*Challenge*. Copy out the rows word for word, from the line with "Click the Trustpilot star icon" up to and including the last line of the rows.

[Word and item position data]
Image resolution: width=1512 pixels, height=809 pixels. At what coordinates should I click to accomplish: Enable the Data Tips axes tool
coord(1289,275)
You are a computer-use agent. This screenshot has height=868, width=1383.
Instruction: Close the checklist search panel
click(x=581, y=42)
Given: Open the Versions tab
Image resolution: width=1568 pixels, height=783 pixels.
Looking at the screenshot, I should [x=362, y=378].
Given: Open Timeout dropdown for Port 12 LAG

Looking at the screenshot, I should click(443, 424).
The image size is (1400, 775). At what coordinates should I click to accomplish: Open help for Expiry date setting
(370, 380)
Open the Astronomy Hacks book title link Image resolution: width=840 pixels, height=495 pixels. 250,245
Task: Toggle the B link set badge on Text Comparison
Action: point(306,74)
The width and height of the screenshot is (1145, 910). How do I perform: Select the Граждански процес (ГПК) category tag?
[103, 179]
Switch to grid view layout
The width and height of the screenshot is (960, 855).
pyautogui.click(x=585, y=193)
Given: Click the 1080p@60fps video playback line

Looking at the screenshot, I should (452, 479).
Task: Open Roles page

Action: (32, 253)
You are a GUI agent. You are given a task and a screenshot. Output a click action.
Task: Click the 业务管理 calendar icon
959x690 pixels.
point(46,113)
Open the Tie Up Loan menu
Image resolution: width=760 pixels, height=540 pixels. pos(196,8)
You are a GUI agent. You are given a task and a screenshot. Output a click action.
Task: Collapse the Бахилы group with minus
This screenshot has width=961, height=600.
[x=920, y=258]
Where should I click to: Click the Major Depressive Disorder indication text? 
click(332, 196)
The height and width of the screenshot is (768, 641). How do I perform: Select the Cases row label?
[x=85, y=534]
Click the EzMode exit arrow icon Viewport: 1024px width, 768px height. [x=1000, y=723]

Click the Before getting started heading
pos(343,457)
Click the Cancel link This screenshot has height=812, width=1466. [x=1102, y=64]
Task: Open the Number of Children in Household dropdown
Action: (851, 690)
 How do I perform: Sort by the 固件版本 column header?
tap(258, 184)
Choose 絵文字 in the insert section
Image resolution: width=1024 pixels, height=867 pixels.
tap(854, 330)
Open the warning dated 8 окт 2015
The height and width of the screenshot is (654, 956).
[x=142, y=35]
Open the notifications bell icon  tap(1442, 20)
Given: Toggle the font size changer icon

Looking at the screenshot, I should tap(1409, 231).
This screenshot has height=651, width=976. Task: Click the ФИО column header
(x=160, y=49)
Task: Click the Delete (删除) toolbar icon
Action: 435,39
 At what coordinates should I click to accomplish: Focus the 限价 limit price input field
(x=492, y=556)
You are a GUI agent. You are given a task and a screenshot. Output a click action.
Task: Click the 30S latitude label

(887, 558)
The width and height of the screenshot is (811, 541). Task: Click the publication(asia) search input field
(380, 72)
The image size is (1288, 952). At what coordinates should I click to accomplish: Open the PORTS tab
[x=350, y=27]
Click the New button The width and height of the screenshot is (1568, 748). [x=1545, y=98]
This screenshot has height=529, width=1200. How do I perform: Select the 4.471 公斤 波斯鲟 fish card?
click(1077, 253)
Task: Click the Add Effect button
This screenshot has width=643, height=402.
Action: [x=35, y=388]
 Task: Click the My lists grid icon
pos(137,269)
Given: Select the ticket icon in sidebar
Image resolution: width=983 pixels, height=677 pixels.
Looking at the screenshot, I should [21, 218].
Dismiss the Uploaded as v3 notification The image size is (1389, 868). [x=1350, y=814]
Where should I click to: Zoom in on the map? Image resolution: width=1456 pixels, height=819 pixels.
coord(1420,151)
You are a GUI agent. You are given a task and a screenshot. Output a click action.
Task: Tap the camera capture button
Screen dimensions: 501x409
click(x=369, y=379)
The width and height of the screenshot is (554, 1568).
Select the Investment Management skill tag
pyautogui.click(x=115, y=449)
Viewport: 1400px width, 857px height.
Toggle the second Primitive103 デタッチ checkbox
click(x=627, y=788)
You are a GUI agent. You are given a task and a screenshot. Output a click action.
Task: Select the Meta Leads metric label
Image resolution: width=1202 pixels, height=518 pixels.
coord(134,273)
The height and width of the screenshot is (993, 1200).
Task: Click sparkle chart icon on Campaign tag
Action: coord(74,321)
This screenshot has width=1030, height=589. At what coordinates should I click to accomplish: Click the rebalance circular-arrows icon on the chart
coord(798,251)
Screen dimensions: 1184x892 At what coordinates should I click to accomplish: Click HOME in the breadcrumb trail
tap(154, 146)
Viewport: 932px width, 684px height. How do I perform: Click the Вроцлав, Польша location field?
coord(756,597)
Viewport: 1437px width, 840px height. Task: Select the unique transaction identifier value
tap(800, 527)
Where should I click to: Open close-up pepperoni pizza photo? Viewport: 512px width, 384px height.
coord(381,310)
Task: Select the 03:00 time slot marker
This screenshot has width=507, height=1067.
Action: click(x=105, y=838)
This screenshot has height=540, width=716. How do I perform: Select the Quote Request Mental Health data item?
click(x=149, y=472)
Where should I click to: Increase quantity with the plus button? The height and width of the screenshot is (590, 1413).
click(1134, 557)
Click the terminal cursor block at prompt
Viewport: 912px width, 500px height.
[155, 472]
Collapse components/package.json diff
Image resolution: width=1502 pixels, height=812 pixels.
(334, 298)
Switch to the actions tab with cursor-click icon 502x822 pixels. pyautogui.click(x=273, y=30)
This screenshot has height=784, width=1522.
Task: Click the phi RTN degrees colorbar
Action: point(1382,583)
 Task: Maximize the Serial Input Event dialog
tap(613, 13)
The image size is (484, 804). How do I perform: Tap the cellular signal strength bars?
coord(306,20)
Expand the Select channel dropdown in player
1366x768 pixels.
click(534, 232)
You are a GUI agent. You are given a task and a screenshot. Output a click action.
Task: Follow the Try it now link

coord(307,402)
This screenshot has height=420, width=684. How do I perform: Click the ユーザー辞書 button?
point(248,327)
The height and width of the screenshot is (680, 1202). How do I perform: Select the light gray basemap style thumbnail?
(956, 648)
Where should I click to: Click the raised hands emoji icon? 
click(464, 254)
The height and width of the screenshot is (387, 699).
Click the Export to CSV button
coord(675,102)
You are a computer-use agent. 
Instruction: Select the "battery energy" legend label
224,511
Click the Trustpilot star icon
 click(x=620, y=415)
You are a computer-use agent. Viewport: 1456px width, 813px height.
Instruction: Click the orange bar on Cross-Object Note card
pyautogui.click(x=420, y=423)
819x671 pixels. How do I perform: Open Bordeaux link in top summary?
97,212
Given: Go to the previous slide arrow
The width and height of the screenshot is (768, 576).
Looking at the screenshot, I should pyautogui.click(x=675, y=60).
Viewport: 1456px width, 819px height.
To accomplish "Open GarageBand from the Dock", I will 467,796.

*Output of the task*.
Click the Trustpilot star icon
 click(x=620, y=415)
You are a computer-use agent. Viewport: 1456px width, 813px height.
Instruction: Click the orange bar on Cross-Object Note card
pyautogui.click(x=420, y=423)
819x671 pixels. How do I perform: Open Bordeaux link in top summary?
97,212
Given: Go to the previous slide arrow
The width and height of the screenshot is (768, 576).
Looking at the screenshot, I should pyautogui.click(x=675, y=60).
Viewport: 1456px width, 819px height.
To accomplish "Open GarageBand from the Dock", I will 467,796.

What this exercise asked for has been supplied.